INSTRUCTIONS TO FOLLOW - Please reproduce all the records exactly while leaving out their pictures.

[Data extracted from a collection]
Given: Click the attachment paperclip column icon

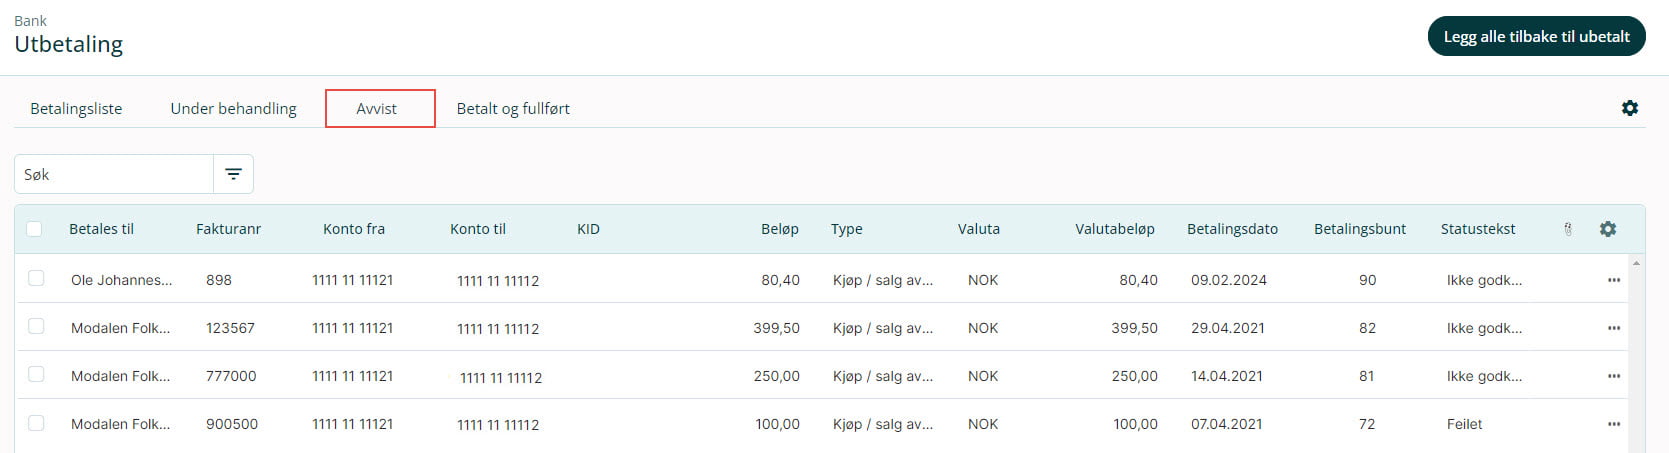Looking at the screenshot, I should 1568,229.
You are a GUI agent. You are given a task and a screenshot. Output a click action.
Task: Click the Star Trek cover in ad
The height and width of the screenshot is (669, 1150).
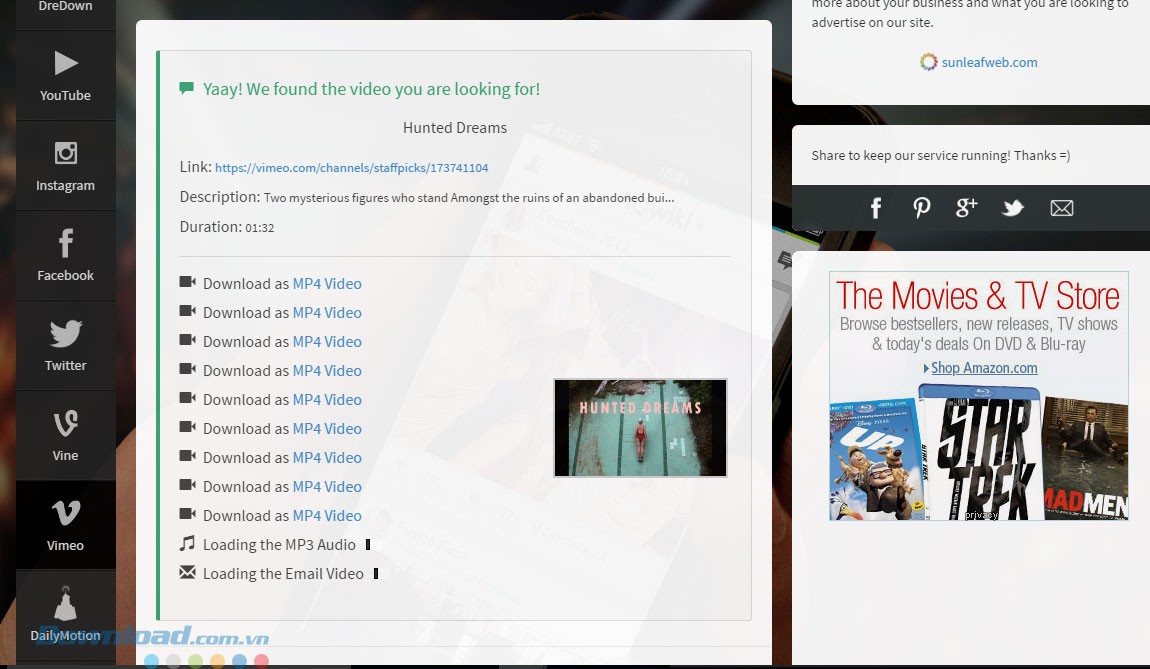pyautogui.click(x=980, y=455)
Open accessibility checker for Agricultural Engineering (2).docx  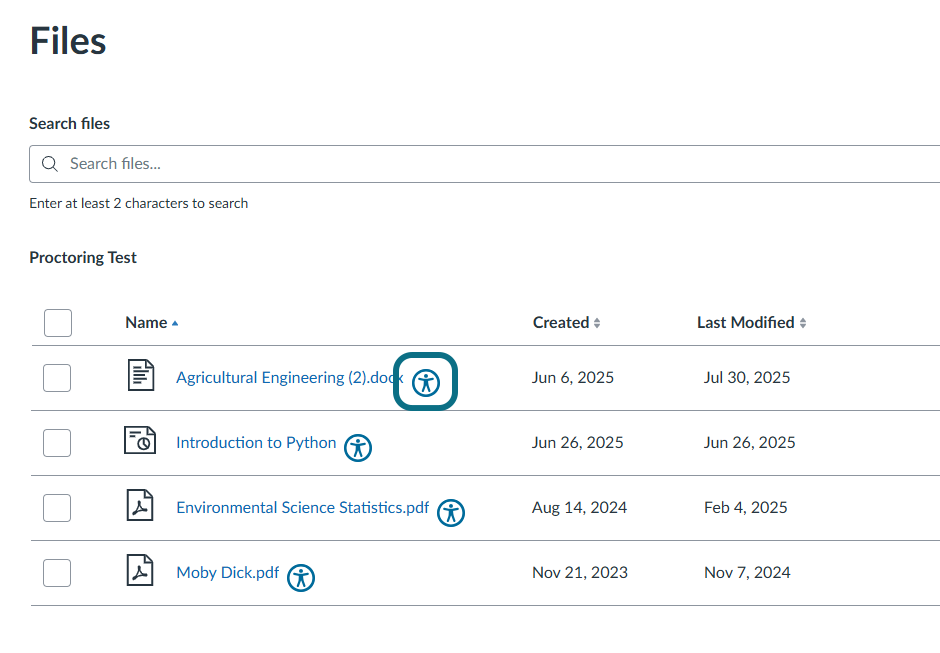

WRITTEN RESPONSE -
Given: Click the attachment paperclip column icon

Looking at the screenshot, I should 1568,229.
You are a GUI agent. You are given a task and a screenshot. Output a click action.
Task: Click the Star Trek cover in ad
The height and width of the screenshot is (669, 1150).
pyautogui.click(x=980, y=455)
Open accessibility checker for Agricultural Engineering (2).docx  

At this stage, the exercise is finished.